STATED TASK
Can you rewrite each of the following items as a numbered list, leaving out any blank lines?

ITEMS
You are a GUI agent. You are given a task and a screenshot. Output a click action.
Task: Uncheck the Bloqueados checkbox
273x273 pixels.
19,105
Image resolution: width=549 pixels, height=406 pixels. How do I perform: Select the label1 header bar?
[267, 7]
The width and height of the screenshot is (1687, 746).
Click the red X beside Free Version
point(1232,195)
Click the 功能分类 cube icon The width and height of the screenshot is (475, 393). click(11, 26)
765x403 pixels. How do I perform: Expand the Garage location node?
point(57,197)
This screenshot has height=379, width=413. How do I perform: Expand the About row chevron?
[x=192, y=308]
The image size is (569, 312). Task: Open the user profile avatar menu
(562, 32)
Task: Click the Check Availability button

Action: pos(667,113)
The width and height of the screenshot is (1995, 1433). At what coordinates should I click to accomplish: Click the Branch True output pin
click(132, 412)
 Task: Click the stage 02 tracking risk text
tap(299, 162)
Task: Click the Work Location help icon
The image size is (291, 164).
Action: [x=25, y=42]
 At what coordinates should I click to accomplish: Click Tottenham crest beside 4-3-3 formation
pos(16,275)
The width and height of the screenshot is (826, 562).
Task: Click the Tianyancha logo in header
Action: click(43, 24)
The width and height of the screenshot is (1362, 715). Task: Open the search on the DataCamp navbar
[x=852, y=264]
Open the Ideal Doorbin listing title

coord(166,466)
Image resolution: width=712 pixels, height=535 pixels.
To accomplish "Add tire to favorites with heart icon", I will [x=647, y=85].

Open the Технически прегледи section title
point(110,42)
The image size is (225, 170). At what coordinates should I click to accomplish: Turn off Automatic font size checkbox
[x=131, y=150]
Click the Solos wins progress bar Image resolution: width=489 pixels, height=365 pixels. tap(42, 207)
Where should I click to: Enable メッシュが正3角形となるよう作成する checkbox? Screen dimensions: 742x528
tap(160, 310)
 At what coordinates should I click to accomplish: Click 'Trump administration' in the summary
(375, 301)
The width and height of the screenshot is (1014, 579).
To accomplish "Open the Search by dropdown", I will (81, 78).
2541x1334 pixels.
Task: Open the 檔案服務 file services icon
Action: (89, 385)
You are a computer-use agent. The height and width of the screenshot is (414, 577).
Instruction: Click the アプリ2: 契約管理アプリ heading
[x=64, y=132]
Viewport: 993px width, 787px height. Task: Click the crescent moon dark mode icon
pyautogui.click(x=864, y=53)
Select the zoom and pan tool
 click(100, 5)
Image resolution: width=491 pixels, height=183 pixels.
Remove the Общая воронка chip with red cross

WRITTEN SOLUTION
1. You are a GUI agent. You are given a task and a screenshot. Output a click action.
2. Task: Uncheck the Bloqueados checkbox
3. 273x273 pixels.
4. 19,105
5. Image resolution: width=549 pixels, height=406 pixels. How do I perform: Select the label1 header bar?
6. [267, 7]
7. The width and height of the screenshot is (1687, 746).
8. Click the red X beside Free Version
9. point(1232,195)
10. Click the 功能分类 cube icon The width and height of the screenshot is (475, 393). click(11, 26)
11. 765x403 pixels. How do I perform: Expand the Garage location node?
12. point(57,197)
13. This screenshot has height=379, width=413. How do I perform: Expand the About row chevron?
14. [x=192, y=308]
15. The image size is (569, 312). Task: Open the user profile avatar menu
16. (562, 32)
17. Task: Click the Check Availability button
18. Action: pos(667,113)
19. The width and height of the screenshot is (1995, 1433). At what coordinates should I click to accomplish: Click the Branch True output pin
20. click(132, 412)
21.  Task: Click the stage 02 tracking risk text
22. tap(299, 162)
23. Task: Click the Work Location help icon
24. The image size is (291, 164).
25. Action: [x=25, y=42]
26.  At what coordinates should I click to accomplish: Click Tottenham crest beside 4-3-3 formation
27. pos(16,275)
28. The width and height of the screenshot is (826, 562).
29. Task: Click the Tianyancha logo in header
30. Action: click(43, 24)
31. The width and height of the screenshot is (1362, 715). Task: Open the search on the DataCamp navbar
32. [x=852, y=264]
33. Open the Ideal Doorbin listing title
34. coord(166,466)
35. Image resolution: width=712 pixels, height=535 pixels.
36. To accomplish "Add tire to favorites with heart icon", I will [x=647, y=85].
37. Open the Технически прегледи section title
38. point(110,42)
39. The image size is (225, 170). At what coordinates should I click to accomplish: Turn off Automatic font size checkbox
40. [x=131, y=150]
41. Click the Solos wins progress bar Image resolution: width=489 pixels, height=365 pixels. tap(42, 207)
42. Where should I click to: Enable メッシュが正3角形となるよう作成する checkbox? Screen dimensions: 742x528
43. tap(160, 310)
44.  At what coordinates should I click to accomplish: Click 'Trump administration' in the summary
45. (375, 301)
46. The width and height of the screenshot is (1014, 579).
47. To accomplish "Open the Search by dropdown", I will (81, 78).
48. 2541x1334 pixels.
49. Task: Open the 檔案服務 file services icon
50. Action: (89, 385)
51. You are a computer-use agent. The height and width of the screenshot is (414, 577).
52. Instruction: Click the アプリ2: 契約管理アプリ heading
53. [x=64, y=132]
54. Viewport: 993px width, 787px height. Task: Click the crescent moon dark mode icon
55. pyautogui.click(x=864, y=53)
56. Select the zoom and pan tool
57.  click(100, 5)
58. Image resolution: width=491 pixels, height=183 pixels.
59. Remove the Общая воронка chip with red cross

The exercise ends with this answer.